Good things come in pairs

- Armi Millare -

MANILA, Philippines - What’s the view like from the top?” was something I forgot to ask mountaineer Job Faminialagao, CEO of the brooding company SDG — more popularly known as Sandugo — which sprouted almost out of a Cinderella story, except it involves a man and the handmade rubber sandals he made himself: sandals that don’t slip when you come down to face the midnight pumpkin.

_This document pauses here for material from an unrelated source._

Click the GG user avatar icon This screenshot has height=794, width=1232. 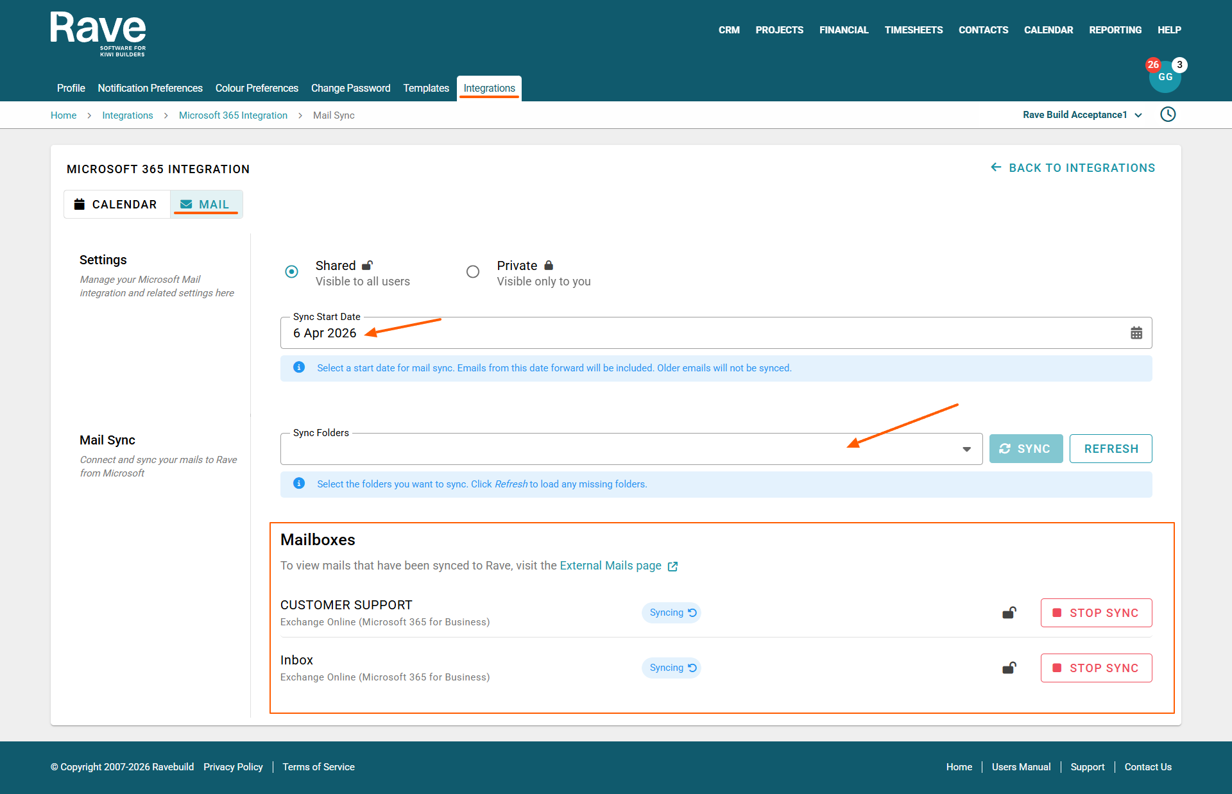click(1165, 79)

Sandugo, with sales of 20,000 units per year, 26 boutiques, more than 153 kiosks and 81 concession spaces nationwide, doesn’t always register with those new to the product. But if you think about these sandals made of rubber, used for hiking and not just dilly-dallying your way up the hill for a view to show your Facebook friends, you’ll probably change the way you feel about hiking gear.

How do you prove they’re fit for climbing? Logically, you test them, which Sandugo did, coming up with the most durable sandals you’ll ever own in this lifetime. Mountaineers and even pedestrians swear by them — swear on their life, even. What struck me besides the product was the story behind its rather humble origin, making the trip to Panglao Island Nature Resort even more worth writing about.

Last night on Panglao Island: Zsa Faminialagao celebrates her birthday with fellow mountaineers.

Job’s love of climbing first took him there. His only engine was passion, that and dreaming big. He started by making his own personal sandals, then sold some to fellow mountaineers. From one pair a week, it became a pair a day and then two pairs a day. The dramatic growth took Job to the peak from a small boarding house, where he would pay his friends P30 for each pair they had finished making, to small stores that eventually brought him to outdoor shop owner Anna Liza Espinoza Faminialagao (or “Zsa”) whom he practically chased to Tarlac to “pursue business matters” with when she stopped ordering Sandugo from him.

The two have since become an outstanding team. On my first night on the island, I chanced upon Zsa and casually asked how she and her husband met. She went straight to the mechanics of any partnership, saying what was most important was they trusted each other in whatever they set out to do and, most importantly, were supportive when each idea hatched. Plus, both are mountain climbers, having scaled up to 24,000 feet above sea level — on Mt. Everest, no less — apart from being renegade entrepreneurs. This was more than enough to bind them beyond marriage vows.

She was the life partner who helped him go from one store to another, wrote letters of intent to market the brand in Royal Sports House, sporting the very same sandals that have expanded their horizons. In any case, I’m sure the view from the top is breathtaking, just as any climber would say. And to quote the Tammi Terrell/Marvin Gaye song, there really ain’t no mountain high enough — if you want something enough.